6. The efficient and environment-friendly dense phase charging system according to claim 1, wherein: the bottom of the pouring hopper (4) is fixedly connected with a feeding pipe (12), and a close connecting piece (5) is fixedly arranged at the bottom of the feeding pipe (12).

7. The efficient and environment-friendly dense phase charging system of claim 6, wherein: the automatic feeding and discharging device is characterized in that a main support plate (13) is fixedly arranged on the discharging hopper (4), the main support plate (13) is fixedly connected with the discharging hopper (4) through a support rod (15), an auxiliary support plate (14) is arranged below the main support plate (13), and the auxiliary support plate (14) and the feeding pipe (12) are fixedly arranged together.

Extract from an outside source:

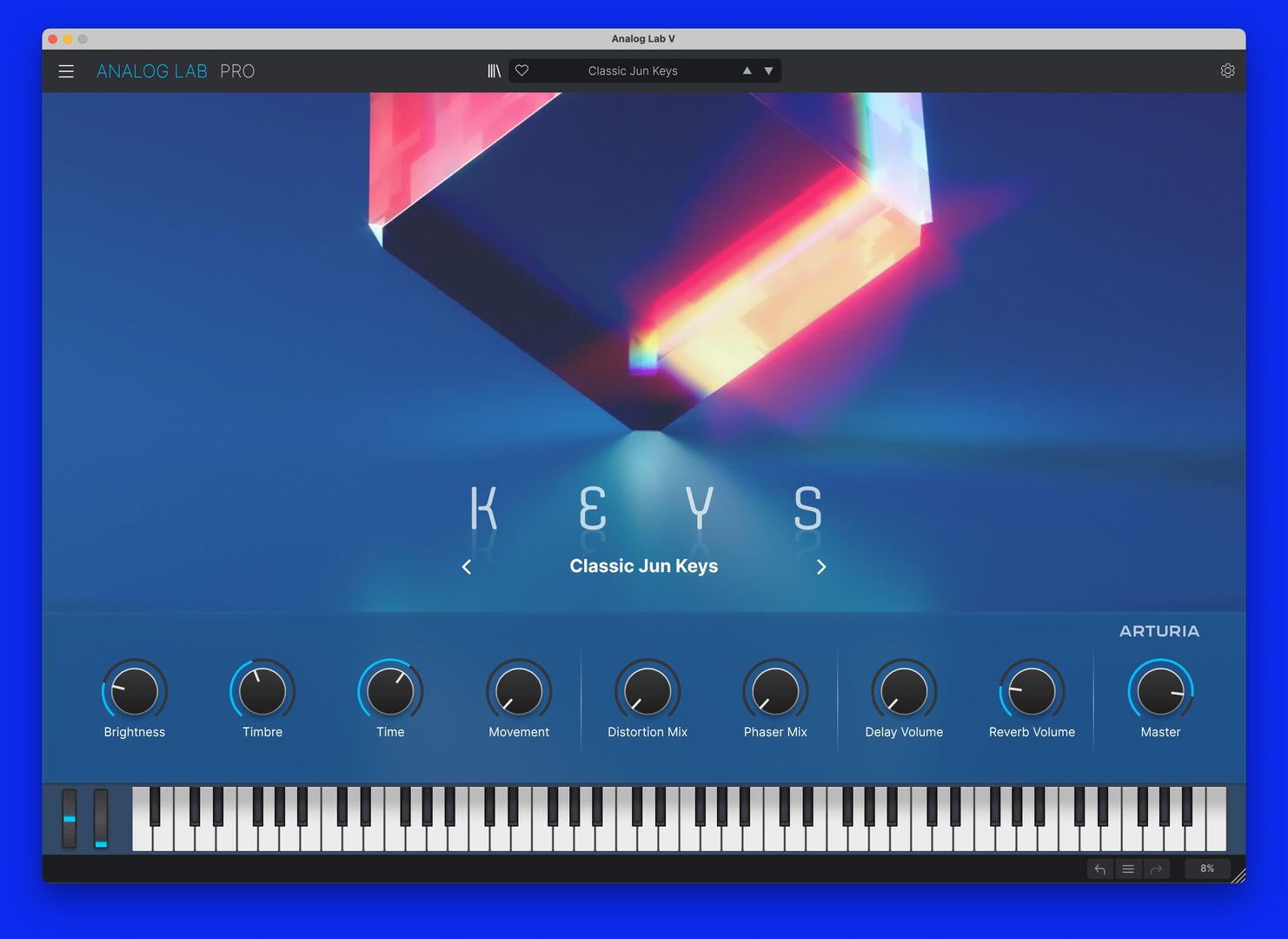
Task: Select next preset with the down arrow
Action: [767, 70]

8. The efficient and environment-friendly dense phase charging system according to claim 1, wherein: the dense connecting pieces (5) are in a semicircular hoop mode, the dense connecting pieces (5) are provided with mounting holes for mounting connecting rods, and the two semicircular dense connecting pieces (5) are mounted at the bottom of the feeding pipe (12) through screws.

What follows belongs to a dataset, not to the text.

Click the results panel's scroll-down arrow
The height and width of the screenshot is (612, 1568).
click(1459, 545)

9. The efficient and environment-friendly dense phase charging system according to claim 1, wherein: the dense-phase loader (6) comprises a connecting rod and a conical part, and the conical part is connected with the dense-phase connecting part (5) through the connecting rod.

10. The efficient and environment-friendly dense phase charging system of claim 9, wherein: the conical parts comprise four conical parts, namely a first conical part (16), a second conical part (17), a third conical part (18) and a fourth conical part (19), wherein the first conical part (16), the second conical part (17), the third conical part (18) and the fourth conical part (19) are all in an inverted funnel shape, connecting rod mounting holes for mounting connecting rods are respectively formed in the first conical part (16), the second conical part (17), the third conical part (18) and the fourth conical part (19), the connecting rods comprise four connecting rods, namely a first connecting rod (20), a second connecting rod (21), a third connecting rod (22) and a fourth connecting rod (23), the first conical part (16) is mounted on the close-connected part (5) through the first connecting rod (20), the second conical part (17) is mounted on the first conical part (16) through the second connecting rod (21), and the third conical part (18) is mounted on the second conical part (17) through the third connecting rod (22), and the fourth conical part (19) is mounted on the third conical part (18) through the fourth connecting rod (23).